And this is all made a lot worse if you don’t make a good plan.
This ad-hoc shoot turned into a full three week, full time, long days, additional shoots, exhausting editing and post-production process to avoid it getting boring.
Never again.
So how do we avoid editing and make it easier to plan?
That’s where CueCam Presenter comes in.
I designed CueCam take the essence of a Final Draft script and merge it with a video production workflow that lets you shoot videos in one take.
You might do a bit of tidying up in post, or combine a couple of different takes, but it’s infinitely easier to get a naturally-flowing video without headache of media management and timeline editing.
Recording a video with CueCam
With CueCam you can quickly draft a script, adding title graphics, bringing in screen shares and video clips.
Each card’s content becomes the text in your teleprompter (or on your iPhone screen if you’re using that to shoot) so you don’t have to learn everything off by heart to get a decent take.
Here you can see the script for my Infinite Music Machine resurrection video. There are some titles and teleprompter notes. I share my screen in card 4.
I brought in another video and trimmed them to short clips (no need to leave CueCam’s interface to do this).
I added some quotations using CueCam’s markdown syntax.
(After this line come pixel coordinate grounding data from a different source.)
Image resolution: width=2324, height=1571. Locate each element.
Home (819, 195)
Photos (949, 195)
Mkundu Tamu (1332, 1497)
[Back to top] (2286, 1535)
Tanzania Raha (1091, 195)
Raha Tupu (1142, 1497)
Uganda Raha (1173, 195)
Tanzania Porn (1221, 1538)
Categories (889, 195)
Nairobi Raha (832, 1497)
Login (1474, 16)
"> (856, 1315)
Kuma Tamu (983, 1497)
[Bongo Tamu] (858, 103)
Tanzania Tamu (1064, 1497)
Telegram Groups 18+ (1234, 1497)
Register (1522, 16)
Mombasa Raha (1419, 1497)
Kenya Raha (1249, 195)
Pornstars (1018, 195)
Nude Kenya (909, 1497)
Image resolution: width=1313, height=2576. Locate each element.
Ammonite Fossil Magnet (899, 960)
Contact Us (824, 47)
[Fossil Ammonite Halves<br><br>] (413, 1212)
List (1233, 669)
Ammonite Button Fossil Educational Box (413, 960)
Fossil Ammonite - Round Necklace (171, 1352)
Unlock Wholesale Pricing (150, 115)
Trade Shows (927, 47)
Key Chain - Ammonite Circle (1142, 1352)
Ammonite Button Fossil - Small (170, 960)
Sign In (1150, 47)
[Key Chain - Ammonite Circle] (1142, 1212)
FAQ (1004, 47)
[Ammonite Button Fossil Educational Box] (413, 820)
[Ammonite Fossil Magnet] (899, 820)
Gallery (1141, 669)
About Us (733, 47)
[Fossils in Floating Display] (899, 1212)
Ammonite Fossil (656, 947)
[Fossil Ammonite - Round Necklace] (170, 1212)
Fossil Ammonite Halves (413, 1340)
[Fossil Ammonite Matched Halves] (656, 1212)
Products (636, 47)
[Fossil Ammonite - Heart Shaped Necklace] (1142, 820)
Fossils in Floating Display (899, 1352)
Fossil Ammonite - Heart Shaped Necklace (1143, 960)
Here’s how my desk is set up for recording videos. I have my big camera in an Elgato Prompter, a big light on a desk stand, my laptop and a second screen. I run Video Pencil on my iPad. I use a RODE Wireless Go 2 as my microphone, and a cheap in-ear bluetooth headphone to monitor audio.
All in all, this only took a few minutes to assemble and I recorded the video in a couple of takes (took longer than usual because I needed to drink water!). This is an example of the most rough-and-ready content that can come out of CueCam, and if I wanted to polish it I might take it into Descript or Final Cut Pro. (Mostly I was unhappy with boomy audio on this because I just added a load of acoustic panels!)
I hope this gives you an idea of how quickly you can achieve great results with CueCam’s editless workflow.